Brownlee enjoys playing the gamut of roles, from comedic to deeply serious. He says he is typically cast as “the family man or religious type.”

However, one of his favorite roles was the antagonistic Wazir in the musical Kismet, in which he appeared while an undergraduate student at Clark Atlanta University in Atlanta.

“What I liked most about the role was the ability to portray someone who had so many varying dimensions,” he says. “The Wazir was the one you wanted to hate but loved to watch. He was the comic center of attention, but at the same time the nemesis.”

His current role is quite different. He plays Peter in The Zoo Story, a one-act play by Edward Albee that is part of a double feature of one-act plays at First Presbyterian Theater. Billed as Two Plays on a Bench, both one-acts feature two men sitting on a bench and talking (the other play is The Duck Variations by David Mamet). In The Zoo Story, Brownlee’s character Peter is both similar to himself and very different.

“In some ways, I am Peter – a professional family man who loves his family,” he says. “He’s a family man who is accomplished, somewhat reserved and the quintessential picture of normalcy in a society that is anything but normal. The biggest challenge has been to go outside of myself and find reasons to react as Peter does that is very different than the choices I would tend to make in my own life.”

Brownlee’s scene partner is Reuben Albaugh who plays Jerry.

“He is engaging as Jerry, as well as in real life,” he says. “We have great chemistry together on stage, and that has made it fun to be a part of this show.”

He says he has not only gotten a lot out of working with Albaugh, but from working with director Thom Hofrichter as well.

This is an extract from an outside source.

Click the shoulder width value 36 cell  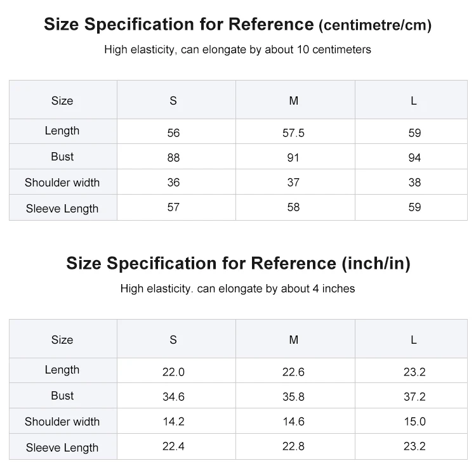pyautogui.click(x=176, y=182)
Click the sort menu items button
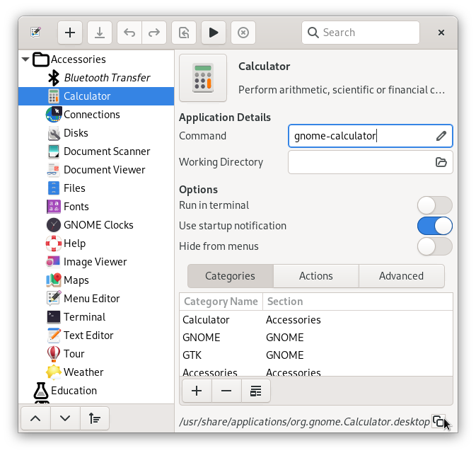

“I immensely enjoy working with him as a director and artist because he ‘gets it,’” says Brownlee. “His approach is very introspective in that he always encourages you to look within and find your character from there. It’s more about understanding who you are and why, versus ‘the author wrote it this way, so this is who and why I am.’ This makes working at First Pres vastly different from other theaters.”

When he’s not performing, Brownlee is the CEO of Genesis Outreach Inc., a social services agency that helps the homeless with housing, workforce development, and support services. His theatrical background has proven to be a boon to this organization.

“I often have to speak in public settings and engage donors in supporting us charitably,” he says. “The theater has helped me learn how to be comfortable in diverse settings and has provided me techniques in reaching others and gaining their attention.”

However, he also points out, “I think on some level, we all ‘act’ while doing our day jobs.”

His job gives him a unique perspective on his current role in The Zoo Story, which is not only funny but thought-provoking.

“It will make audiences look at life and how we live in a society where we see, but yet don’t see one another every day,” he says. “We often look past the forgotten ones: the homeless, the disenfranchised, persons of certain ethnicities. Yet these are all people who simply want to make a connection. This play will help us to think about that and hopefully make changes in our own lives and daily choices as human beings.”